You see, until I had my own children I was a teacher of other people’s children. You know the saying ‘I was the best parent in the world until I actually had my own children?’ I believe it.
As young teachers, we would sit at the staffroom table on our breaks whinging and whining about what Little Johnny said, or what little Charlie did or didn’t do. We would expertly assign students a role that was played out in our classroom; Caleb ‘The Maths Whiz, Paige ‘Creative Writer’, Timmy ‘Class Clown’, or if you were unlucky ‘The Naughty One’.
Fast forward ten years and I have two children of my own. I reflect on their personalities and wonder which role have they been cast?
My son was like a duck to water at school, learning all his sight words quickly and zooming up the reading scheme ladder.
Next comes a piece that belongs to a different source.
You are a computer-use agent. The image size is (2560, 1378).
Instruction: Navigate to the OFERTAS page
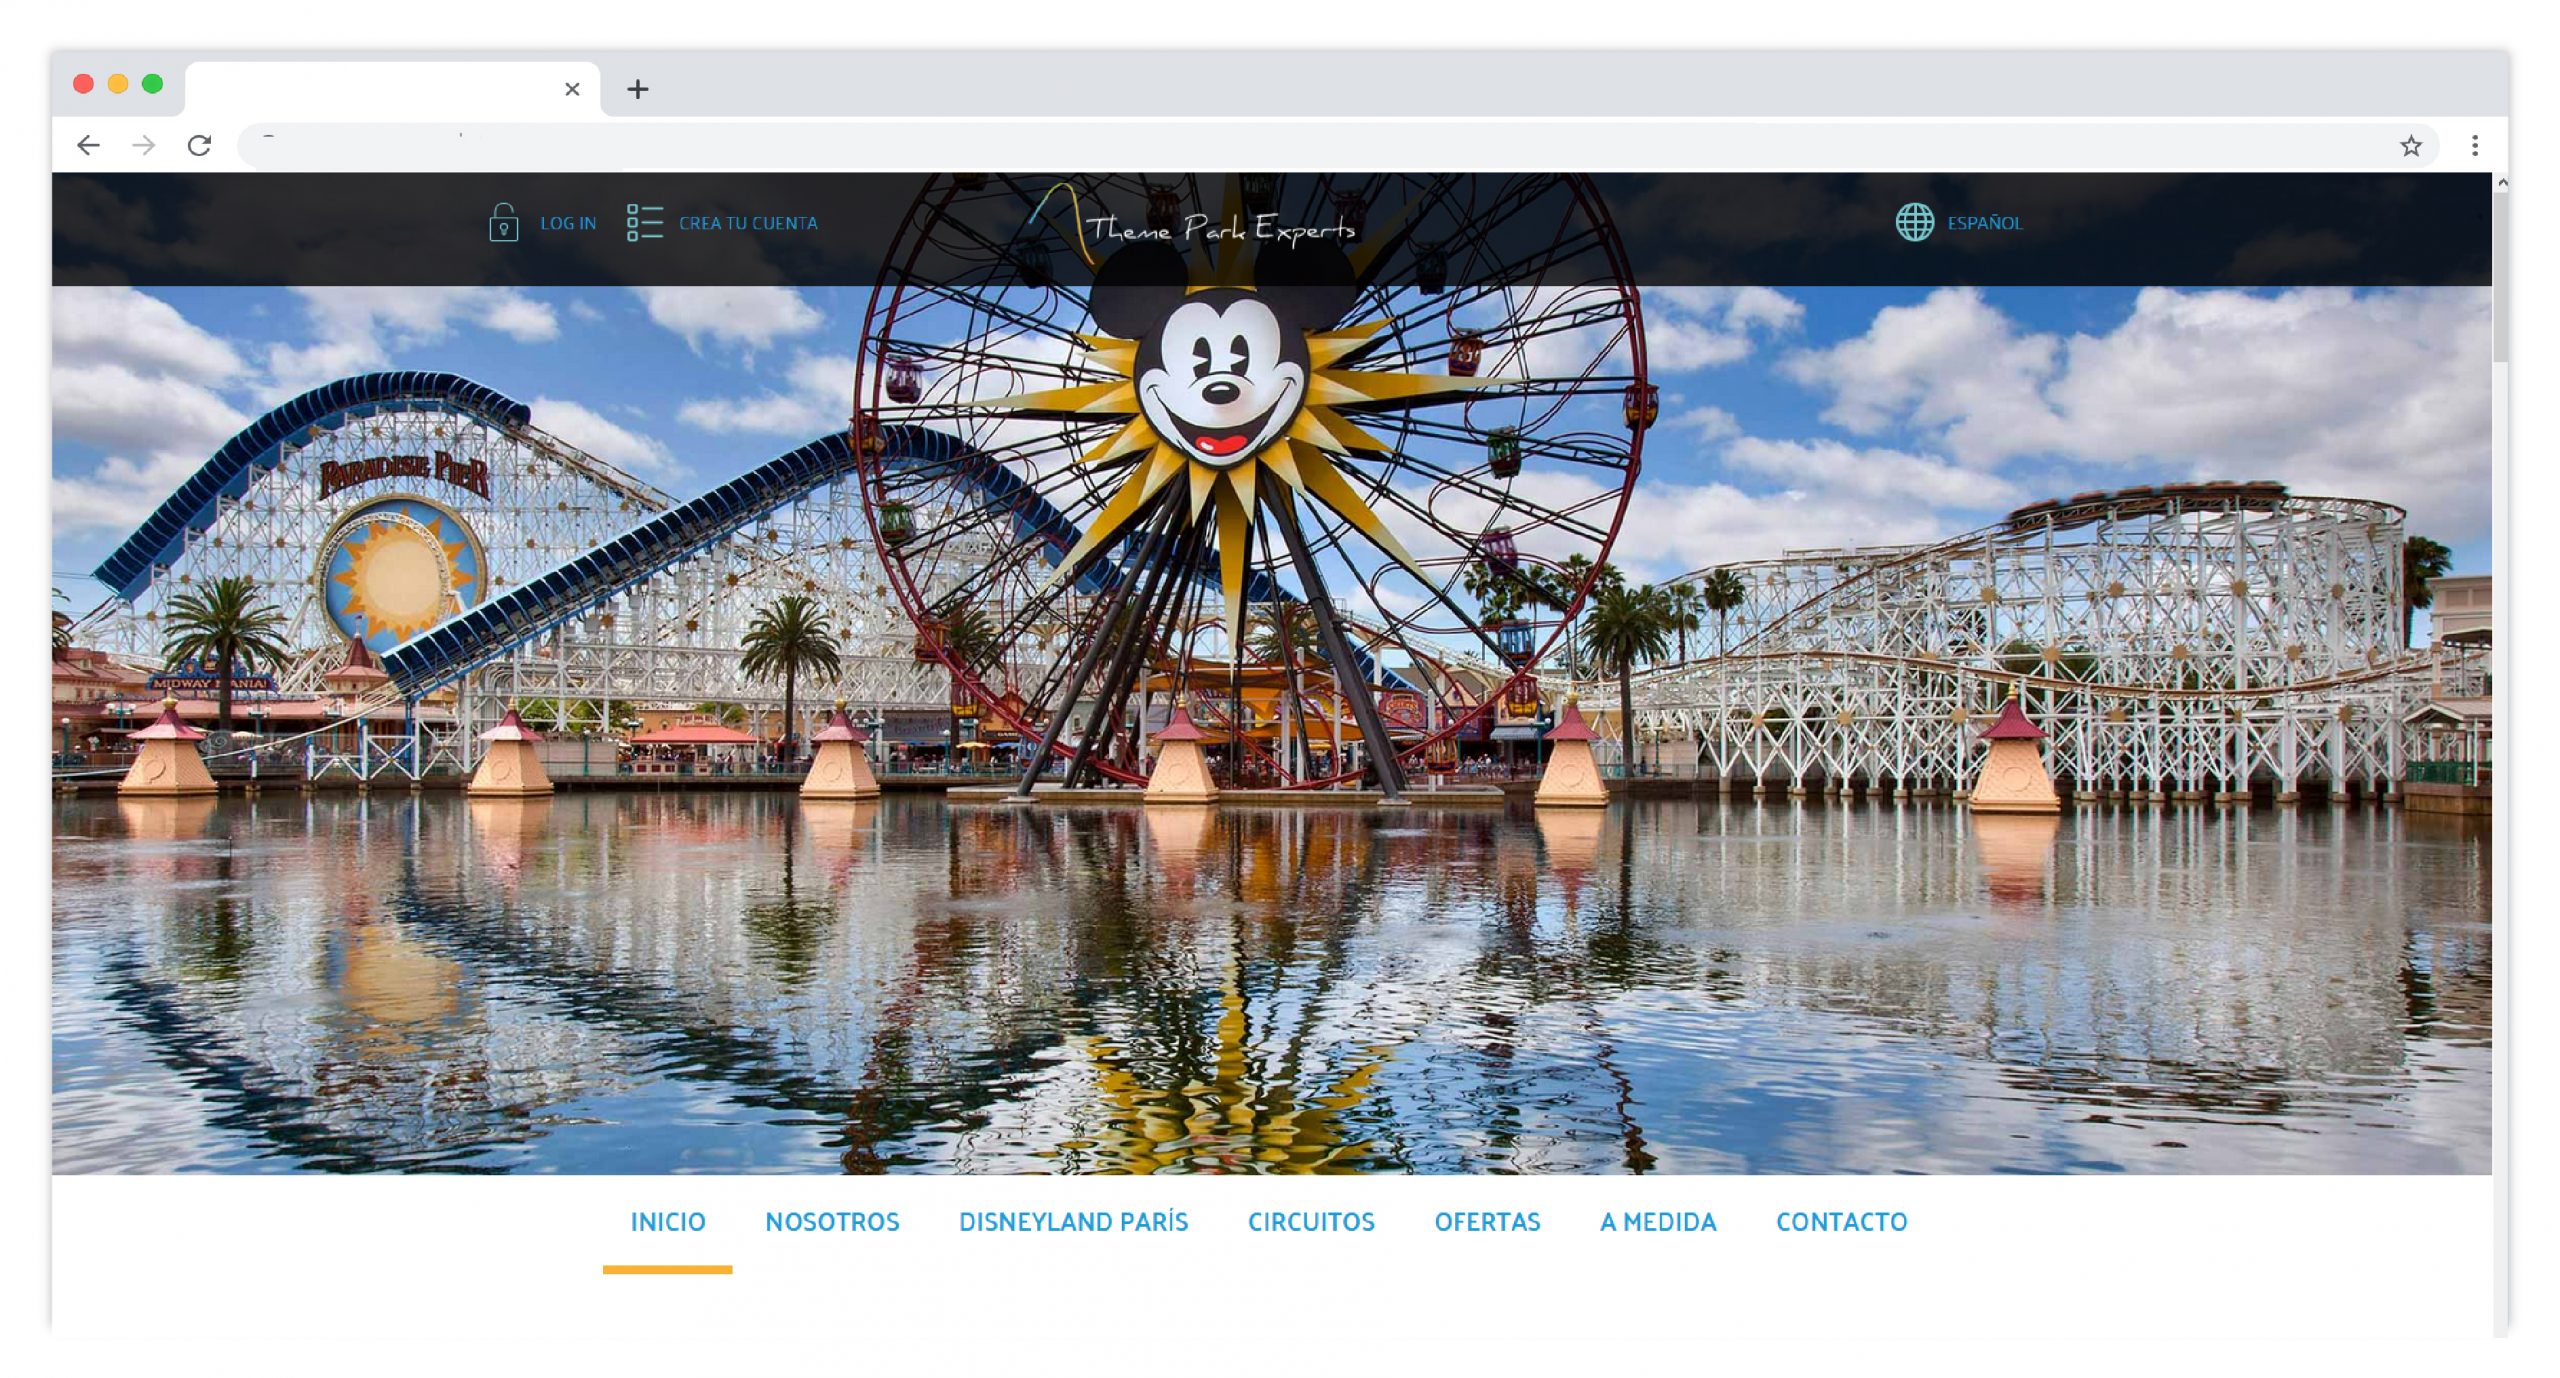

I smugly relished in his successes thinking I must have done something right, it was obviously the enriching experiences I gave him in his pre-school years.
One year on, my daughter commenced school and having the same ‘pre-school’ experiences (they are only eighteen months apart) I immediately expected the same promising results. I remember the words from her teacher at the first term interview, “she is not at the same level as her brother was”. WHAT!?! The smugness disappeared!
When I reflected on this and admitted some truths to myself I realised I had also created roles for my children, like I had all those years ago as a teacher. Master 6 had become ‘The smart one’ by default because I directed all my educational spiels to him… “Look at that digger – what do you think they’re building? “How many cows are in that field?” “Why do you think we have traffic lights?” Meanwhile, Madam 5 was taking the easy road, avoiding all the hard stuff because I assumed it wouldn’t interest her or she wouldn’t understand. She was my ‘pretty’ one and ‘Daddy’s beautiful girl’ instead.
Whoops. I did this without realising.
The problem with casting roles? This can become a child’s belief and view of themselves. It can enable a behaviour such as ‘the clown’ or inhibit the achievements of ‘the pretty one’. It can put pressure on ‘the smart one’ or ‘the good one’. It can condone the behaviour of ‘the naughty one’ or ‘the bully’.
Children need to cast, produce and perform their own roles in the play of life. We can enable this via a few easy steps, but the easiest and most important one is to stop telling kids what they are and start letting them discover what they want to be.
Oh, and for the purpose of this story the report card of child number two was commendable. Smugness has returned.